I love the color green. Maybe it is all those walks in the woods my dad took us on when I was little. Maybe it was spending so much time on the coast as a child, the live oaks and salt marshes stretching away in all directions. However it started, green is now peacefully neutral to me; it rests easy on my soul when I'm surrounded by it. In all the years that I lived in rental properties with cream or white walls, I kept acquiring more green items so that the house could feel alive and woodsy. Here in this new house, however, I wanted some color on the walls themselves. Thankfully, Brian agreed. But how many shades of green can one room hold?

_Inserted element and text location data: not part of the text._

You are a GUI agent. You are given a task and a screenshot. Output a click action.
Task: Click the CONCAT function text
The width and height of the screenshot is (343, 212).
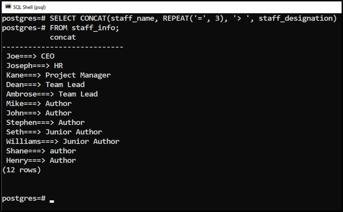click(x=93, y=18)
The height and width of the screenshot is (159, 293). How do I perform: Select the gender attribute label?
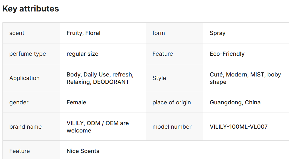(19, 102)

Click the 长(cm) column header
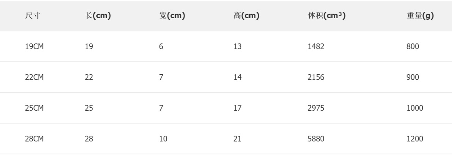point(98,17)
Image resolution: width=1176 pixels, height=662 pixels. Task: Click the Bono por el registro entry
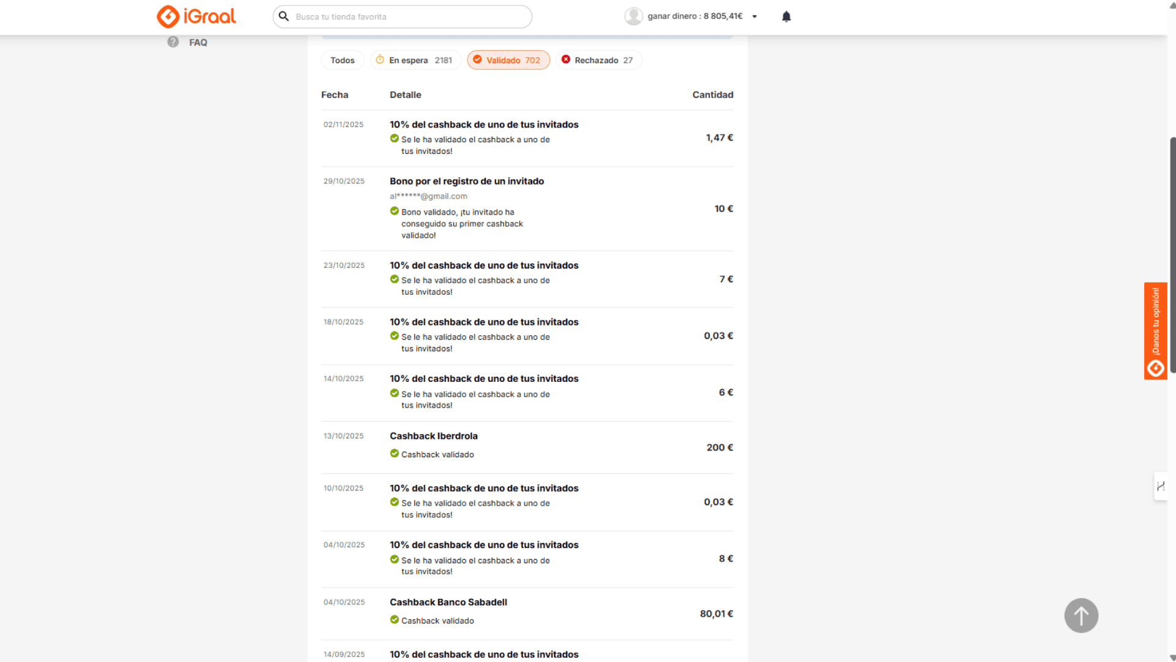[467, 181]

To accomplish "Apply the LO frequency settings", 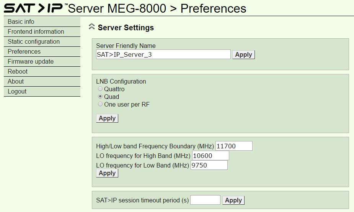I will click(107, 173).
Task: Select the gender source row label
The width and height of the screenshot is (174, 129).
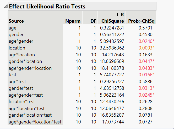Action: tap(16, 34)
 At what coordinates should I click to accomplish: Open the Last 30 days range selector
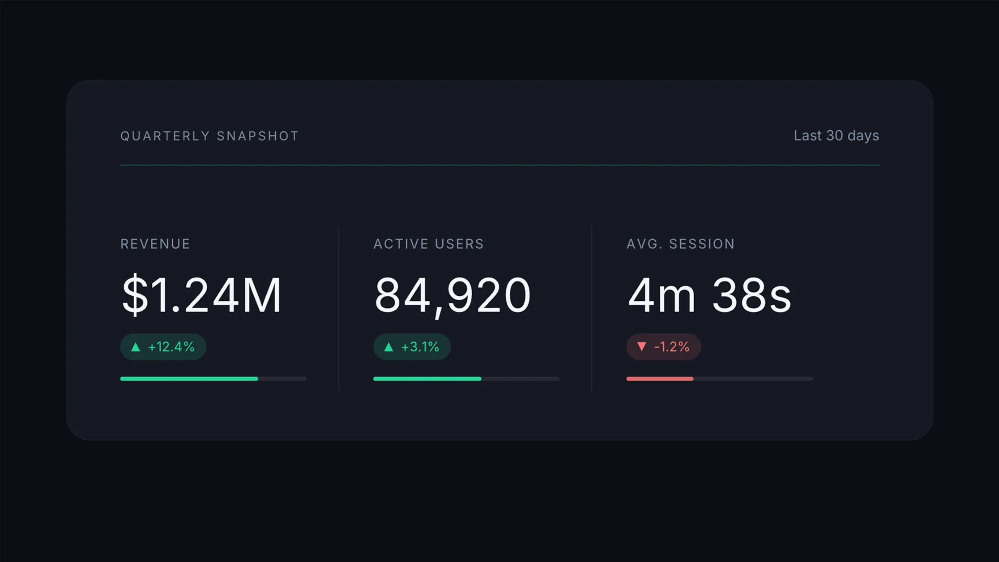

The lovely thing about green is that mixing greens gives a forest effect. A mixture is actually good. At the same time, though, the effect should be purposeful rather than haphazard. To achieve this, I knew I needed artwork of many shades and it needed to be large enough in scale to carry a room with a high ceiling. I would love to do a quilt to hang on the wall above our sofa, but since I don't actually know how to quilt, that isn't in the cards anytime soon. Then I found some great vintage embroidery hoops at an antique store...
I found a few old shirts at Goodwill with nice fabric and the rest came
from the cotton quilting sections of a couple of fabric stores around town.
I stretched the fabric into each hoop, trimmed away the excess, and then hung it using straight pin. Since the room is already home to a large grapevine circle over the fireplace as well as a wrought iron tree in a circle on the opposite wall, I wanted the pattern of circles to feel organic rather than geometric. Or was that just an excuse. At any rate, I just winged it rather than measuring. And instead of making a block pattern, I had the circles ascend vine-style.
I had to do some restretching of fabrics and also made a run to the craft store for some tiny hoops to go with the larger vintage ones. For a day or two I kept walking by only to stop and swap one circle with another. Now I'm really happy with it. Although we still don't have the large area rug we need, the room feels pulled together. And woodsy.